The SYSLIN procedure in SAS/ETS software can fit certain kinds of path models and linear structural equation models. PROC CALIS differs from PROC SYSLIN in that PROC CALIS is more general in the use of latent variables in the models. Latent variables are unobserved, hypothetical variables, as distinct from manifest variables, which are the observed data. PROC SYSLIN allows at most one latent variable, the error term, in each equation. PROC CALIS allows several latent variables to appear in an equation—in fact, all the variables in an equation can be latent as long as there are other equations that relate the latent variables to manifest variables.

Both the CALIS and SYSLIN procedures enable you to specify a model as a system of linear equations. When there are several equations, a given variable might be a dependent variable in one equation and an independent variable in other equations. Therefore, additional terminology is needed to describe unambiguously the roles of variables in the system. Variables with values that are determined jointly and simultaneously by the system of equations are called endogenous variables. Variables with values that are determined outside the system—that is, in a manner separate from the process described by the system of equations—are called exogenous variables. The purpose of the system of equations is to explain the variation of each endogenous variable in terms of exogenous variables or other endogenous variables or both. See Loehlin (1987, p. 4) for further discussion of endogenous and exogenous variables. In the econometric literature, error and disturbance terms are usually distinguished from exogenous variables, but in systems with more than one latent variable in an equation, the distinction is not always clear.

In PROC SYSLIN, endogenous variables are identified by the ENDOGENOUS statement. In PROC CALIS, endogenous variables are identified by the procedure automatically after you specify the model. With different modeling languages, the identification of endogenous variables by PROC CALIS is done by different sets of rules. For example, when you specify structural equations by using the LINEQS modeling language in PROC CALIS, endogenous variables are assumed to be those that appear on the left-hand sides of the equations; a given variable can appear on the left-hand side of at most one equation. When you specify your model by using the PATH modeling language in PROC CALIS, endogenous variables are those variables pointed to by arrows at least once in the path specifications.
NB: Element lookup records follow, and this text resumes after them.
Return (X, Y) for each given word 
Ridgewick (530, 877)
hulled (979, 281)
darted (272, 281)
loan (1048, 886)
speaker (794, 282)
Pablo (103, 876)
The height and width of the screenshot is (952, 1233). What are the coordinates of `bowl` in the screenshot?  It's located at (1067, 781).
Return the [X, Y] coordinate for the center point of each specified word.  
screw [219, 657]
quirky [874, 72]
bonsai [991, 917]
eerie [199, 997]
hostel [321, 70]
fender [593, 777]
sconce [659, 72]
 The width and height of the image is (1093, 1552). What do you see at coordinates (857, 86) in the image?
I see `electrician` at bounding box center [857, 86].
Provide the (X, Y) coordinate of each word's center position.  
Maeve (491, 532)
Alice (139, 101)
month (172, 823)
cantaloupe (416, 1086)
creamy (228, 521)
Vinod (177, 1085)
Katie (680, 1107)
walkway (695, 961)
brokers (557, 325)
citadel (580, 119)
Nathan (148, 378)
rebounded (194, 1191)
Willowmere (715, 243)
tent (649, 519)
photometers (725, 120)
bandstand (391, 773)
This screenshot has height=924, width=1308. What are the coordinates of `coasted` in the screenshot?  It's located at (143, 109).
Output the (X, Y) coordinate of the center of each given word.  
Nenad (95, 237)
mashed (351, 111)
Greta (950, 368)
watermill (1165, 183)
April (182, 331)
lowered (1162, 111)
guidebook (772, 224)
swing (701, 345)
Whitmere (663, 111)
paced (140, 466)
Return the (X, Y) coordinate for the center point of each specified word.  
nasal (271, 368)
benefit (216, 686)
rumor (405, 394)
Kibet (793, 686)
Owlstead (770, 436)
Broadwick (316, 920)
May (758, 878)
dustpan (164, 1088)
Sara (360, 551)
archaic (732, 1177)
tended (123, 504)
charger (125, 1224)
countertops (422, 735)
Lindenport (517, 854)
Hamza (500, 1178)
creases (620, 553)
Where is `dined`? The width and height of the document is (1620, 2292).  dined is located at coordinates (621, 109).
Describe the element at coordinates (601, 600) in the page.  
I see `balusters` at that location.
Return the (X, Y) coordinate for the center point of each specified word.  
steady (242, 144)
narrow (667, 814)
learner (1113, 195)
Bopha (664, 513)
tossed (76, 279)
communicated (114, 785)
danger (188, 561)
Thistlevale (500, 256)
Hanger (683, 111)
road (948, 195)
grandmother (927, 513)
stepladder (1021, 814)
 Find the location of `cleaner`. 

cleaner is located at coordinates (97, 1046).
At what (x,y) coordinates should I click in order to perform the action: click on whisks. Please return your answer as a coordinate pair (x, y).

PROC SYSLIN provides many methods of estimation, some of which are applicable only in special cases. For example, ordinary least squares estimates are suitable in certain kinds of systems but might be statistically biased and inconsistent in other kinds. PROC CALIS provides three major methods of estimation that can be used with most models. Both the CALIS and SYSLIN procedures can do maximum likelihood estimation, which PROC CALIS calls ML and PROC SYSLIN calls FIML. PROC SYSLIN can be much faster than PROC CALIS in those special cases for which it provides computationally efficient estimation methods. However, PROC CALIS has a variety of sophisticated algorithms for maximum likelihood estimation that might be much faster than FIML in PROC SYSLIN.

PROC CALIS can impose a wider variety of constraints on the parameters, including nonlinear constraints, than can PROC SYSLIN. For example, PROC CALIS can constrain error variances or covariances to equal specified constants, or it can constrain two error variances to have a specified ratio.